Re: RAID6 growing interrupted, array won't assemble or resume growing
From: Nic Wolfe <hidden>
Date: 2013-06-07 04:15:22
My original post had an error - sda is my boot drive, it's not part of
the array. The 6th drive is as follows:
/dev/sdg:
Magic : a92b4efc
Version : 00.91.00
UUID : 4672ced4:81401dbc:52723fc8:3fe02f5a (local to host MidgetNAS)
Creation Time : Wed Jun 2 21:11:18 2010
Raid Level : raid6
Used Dev Size : 1953431488 (1862.94 GiB 2000.31 GB)

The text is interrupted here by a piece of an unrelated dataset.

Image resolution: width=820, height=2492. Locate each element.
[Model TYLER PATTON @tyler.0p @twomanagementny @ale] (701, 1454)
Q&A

Array Size : 7813725952 (7451.75 GiB 8001.26 GB)
Raid Devices : 6
Total Devices : 6
Preferred Minor : 1
Reshape pos'n : 677888 (662.11 MiB 694.16 MB)
Delta Devices : 1 (5->6)
Update Time : Mon Oct 22 21:08:29 2012
State : clean
Active Devices : 1
Working Devices : 1
Failed Devices : 4
Spare Devices : 0
Checksum : 146beaa7 - correct
Events : 0.1323362
Chunk Size : 64K
Number Major Minor RaidDevice State
this 5 65 0 5 active sync
0 0 0 0 0 removed
1 1 0 0 1 faulty removed
2 2 0 0 2 faulty removed
3 3 0 0 3 faulty removed
4 4 0 0 4 faulty removed
5 5 65 0 5 active sync
Your reshape is barely started. Presumably you specified a --backup clause in the original --grow command. You will need that file.
Embarrassingly I have no backup file from the grow operation.
Modern mdadm should be able to force assemble this and continue without problems. Rather than operate within a questionable environment, I would strongly encourage you to perform the forced assembly with a recent live cd. I personally use "SystemRescueCD", and I know it has the appropriate kernel support and tools. But. You need to share more information about your hardware problems. Dmesg, etc. There are commonly-encountered configuration problems that appear to be mysterious drive failures. If you know all about error recovery control, please elaborate. Otherwise, please share the output of "smartctl -x /dev/sdX" for all of your member devices.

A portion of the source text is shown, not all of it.